A lot has been written about the Japanese automobile industry, especially about Tokyo. Most of the previous work has tended to focus on a few aspects of the industry like just-in-time manufacturing, lean production and kaizen. A new book by Jeffrey Liker goes beyond everything else. The Toyota Way details 14 management principles used by the worlds greatest manufacturer. Liker is well-qualified. As Director of the Japan Technology Management Program, he has observed Toyota closely for than a decade. The book takes a wholistic approach to Toyotas approach to manufacturing, something which the American auto companies are trying to replicate.
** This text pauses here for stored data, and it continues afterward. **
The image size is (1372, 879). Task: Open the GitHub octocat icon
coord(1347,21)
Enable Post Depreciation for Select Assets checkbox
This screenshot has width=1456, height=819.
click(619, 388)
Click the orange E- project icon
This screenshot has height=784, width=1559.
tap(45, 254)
Before we get to the book, here is some background on the company from Business Week, which recently named Kiichiro And Eiji Toyoda among its Great Innovators:
One was the zealous mentor, the scion of a prominent clan with a vision that stretched far beyond the family business. The other was the younger cousin, a protg who knew how to make that frustrated vision come alive. Both thought they had the makings of a great company. But on that day in 1938 when Kiichiro Toyoda, the founder of Toyota Motor Corp., instructed his understudy, Eiji, to build a factory on land cleared from a red-pine forest in central Japan, neither realized they were about to make history. That plant, located in what is now called Toyota City, pioneered concepts such as just-in-time inventory control, kaizen continuous improvement, and kanban parts labeling — all disciplines common today in factories from Detroit to Stuttgart, and essential to the Toyota Way.
By the late 1930s, Kiichiro had launched his own company — the name was changed to Toyota, which is written with eight brush strokes, an auspicious number in Japan — and found a soulmate in Eiji, who had followed in his footsteps at Tokyo University. By 1935 the pair had developed a prototype called the A1, a Chrysler DeSoto Airflow knock-off. To hold down inventory, Kiichiro shortened the supply chain so parts were delivered just in time for assembly. But passenger-car production didn’t get off the ground until 1947 and success came too late for Kiichiro: He was forced out after a strike in 1950 and died two years later.
That was hardly the end of the story: Eiji became a managing director and was sent to the U.S. to study Ford Motor Co.’s River Rouge plant. He came back impressed by Ford’s scale but scornful of the inefficiencies. So he and a veteran loom machinist, Taiichi Ohno, fine-tuned Toyota’s own operations. Eiji and Ohno came up with the kanban system of labeling, an early precurser to bar codes, to keep the flow of parts smooth. They also perfected the art of kaizen, constantly adjusting the manufacturing process to achieve savings and quality improvements.
Eiji’s first export effort to the U.S. fizzled when the Toyota Crown proved too slow for American highways. Eiji pressed on, exporting the compact Corolla in 1968, a year after becoming president. Detroit laughed. But the Corollas proved popular with baby boomers looking for cheap, reliable vehicles. Hooked on solid quality and high resale values, the boomers stayed loyal, trading up to the Camry and Lexus — another brainchild of Eiji, who stepped down from Toyota’s board in 1994 at the age of 81. By then, Detroit execs were making pilgrimages — to Toyota City.
As India seeks to build its manufacturing expertise, there is a lot to learn from Toyota.